I Know Who Killed Me

I Know Who Killed Me

2007, R, 105 min. Directed by Chris Sivertson. Starring Lindsay Lohan, Julia Ormond, Neal McDonough, Brian Geraghty, Garcelle Beauvais-Nilon, Spencer Garrett.

REVIEWED By Steve Davis, Fri., Aug. 3, 2007

If you think getting arrested for driving under the influence and drug possession only a few days after completing a second stint in rehab is the worst thing that could happen to a promising but troubled young actress, think again: You haven’t seen I Know Who Killed Me, a gruesome whodunit that’s missing more than a few brain cells. The film’s good girl/bad girl conceit may be rooted thematically in the dual existence-premised films of revered foreign filmmakers like Bergman and Kieslowski, but I Know Who Killed Me plays more like a sequel to Saw. This movie is a bloody mess, in more than one sense. It doesn’t help that Jeff Hammond’s asinine screenplay poses as a mystery without any clues. A psychotic killer with a penchant for amputation kidnaps a bright high school student named Aubrey (Lohan), but when a young woman matching her description is later found barely alive – albeit, missing a hand and a leg – she claims she is not Aubrey but Dakota, a girl from the wrong side of the tracks who pole-dances for a living. From there, the narrative grows more bizarre and incoherent as Aubrey/Dakota (or is it Dakota/Aubrey?) goes Nancy Drew and discovers (plot spoiler alert!) why a person’s finger or leg can begin bleeding and fall off all by itself – she’s a stigmatic twin!

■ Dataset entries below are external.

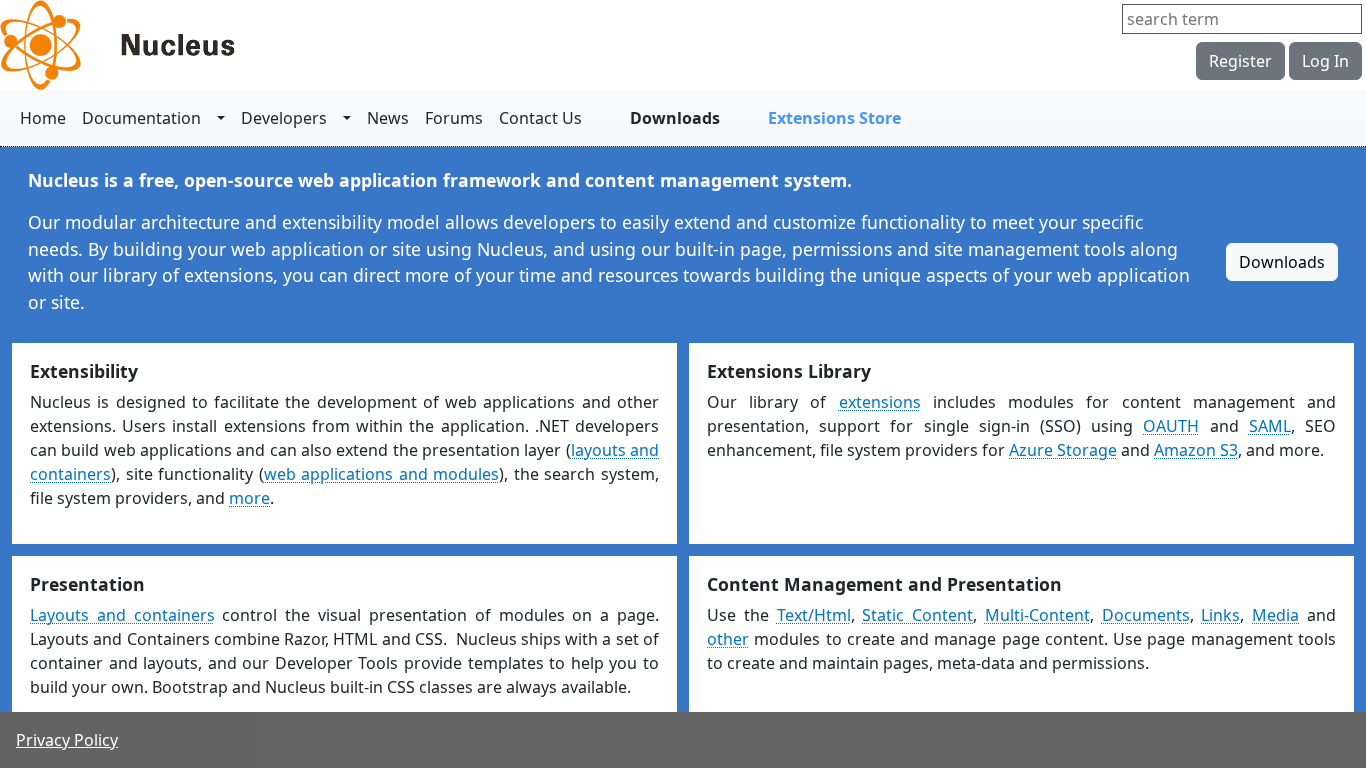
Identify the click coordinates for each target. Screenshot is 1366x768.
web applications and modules (382, 474)
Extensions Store (834, 118)
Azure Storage (1063, 450)
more (249, 498)
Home (43, 118)
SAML (1270, 426)
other (728, 639)
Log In (1325, 61)
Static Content (917, 615)
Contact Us (540, 118)
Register (1240, 61)
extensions (880, 402)
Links (1220, 615)
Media (1275, 615)
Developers (284, 118)
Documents (1146, 615)
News (388, 118)
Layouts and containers (122, 615)
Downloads (675, 118)
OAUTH (1171, 426)
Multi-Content (1037, 615)
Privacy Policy (67, 740)
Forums (454, 118)
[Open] (221, 118)
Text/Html (814, 615)
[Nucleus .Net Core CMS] (150, 45)
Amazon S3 (1196, 450)
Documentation (141, 118)
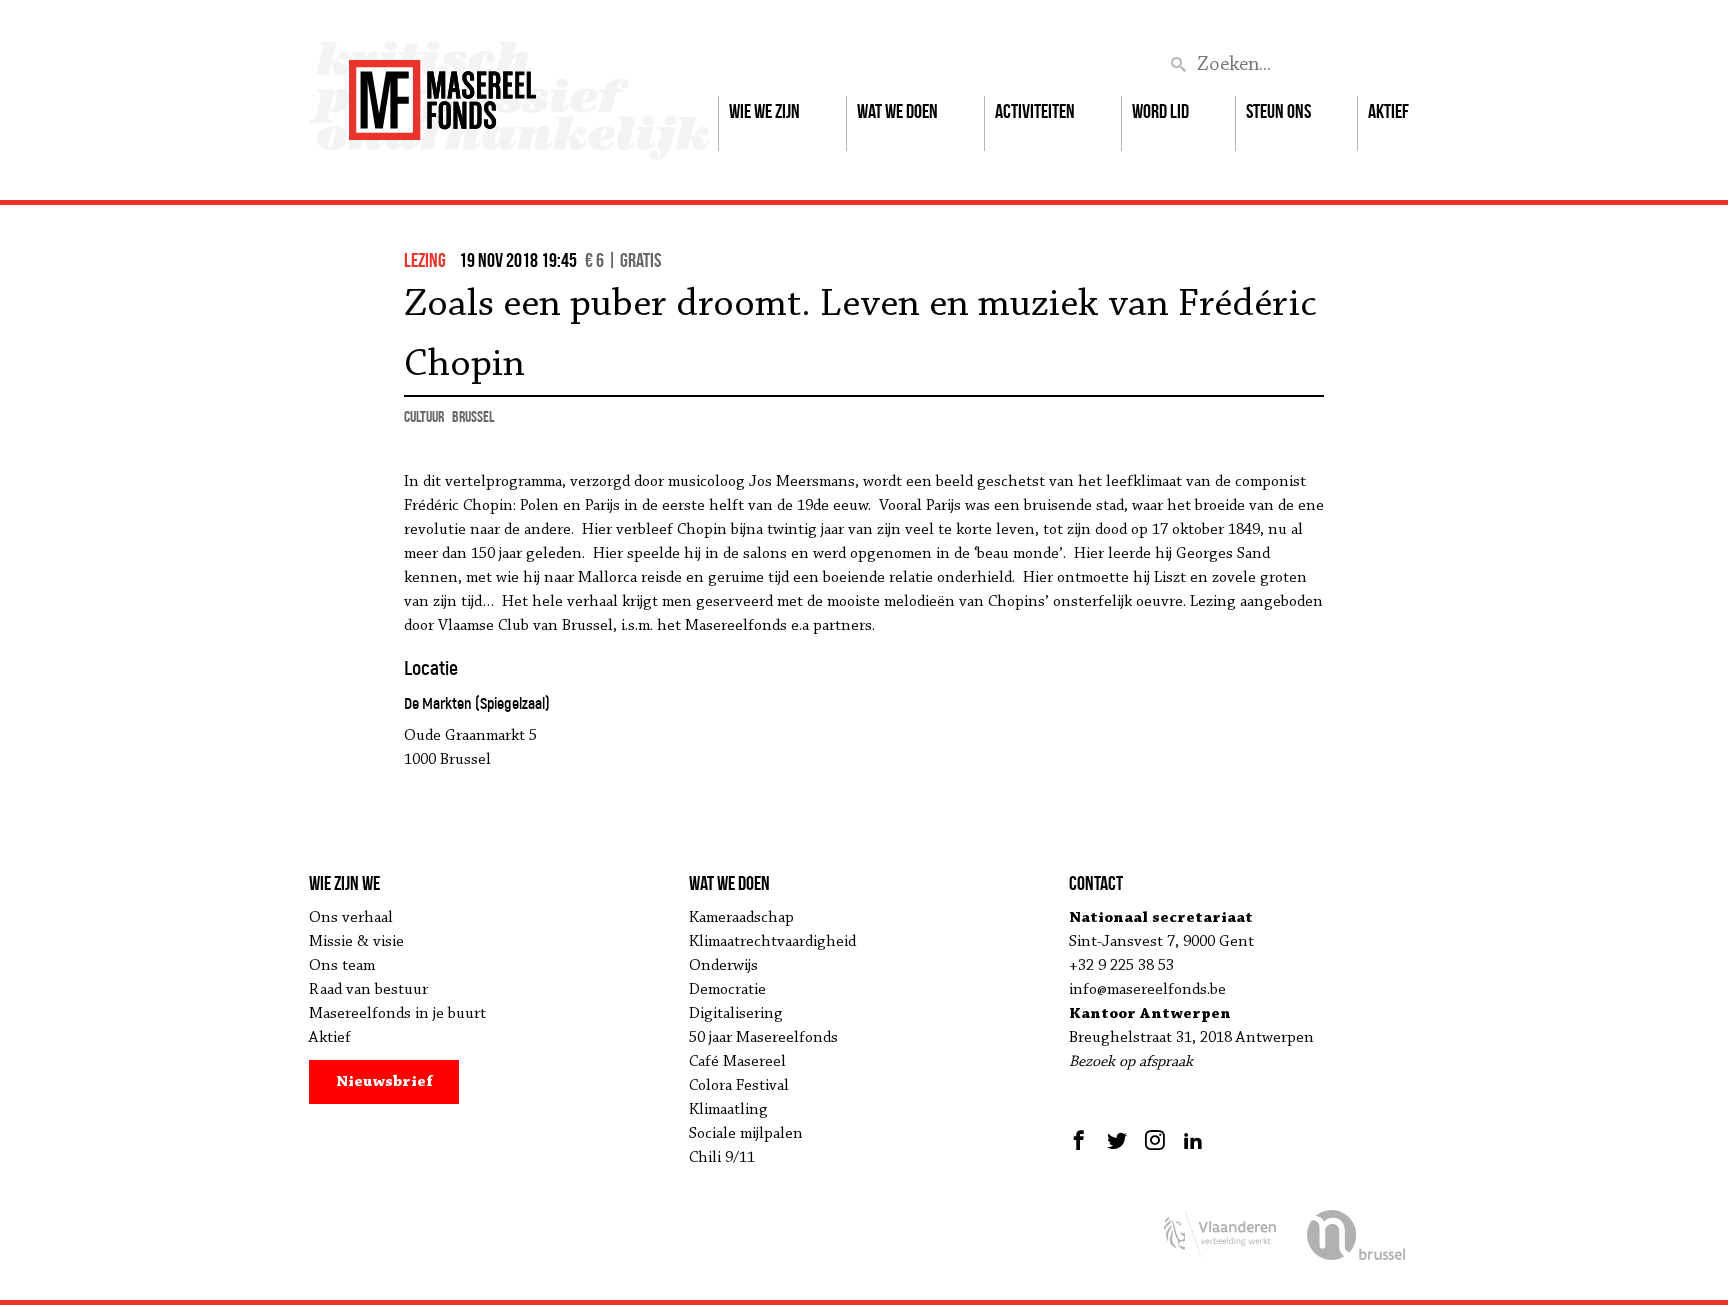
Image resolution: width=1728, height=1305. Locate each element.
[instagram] (1155, 1140)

Yes, the rarely documented medical phenomenon of stigmatic twins is revealed in I Know Who Killed Me – just imagine how more entertaining Lohan’s 1998 remake of the Disney film The Parent Trap would have been had it featured a gaping wound or two based on this plot device. Many will speculate about Lohan’s state of mind in agreeing to appear in this claptrap horror piece, which frequently requires her to appear with a grotesquely bloody stump, all the while wearing something that shows off her ample cleavage. But by the time Aubrey/Dakota finally confronts the killer in a torture room decorated with prosthetic arms and legs dangling from the ceiling, you’ll be laughing so hysterically at the ineptitude of it all that you won’t really care why she’s sunk so low. Indeed, Lohan’s appearance in I Know Who Killed Me may ultimately work in her favor. Given her latest legal troubles, it could provide her with sufficient grounds for an insanity defense.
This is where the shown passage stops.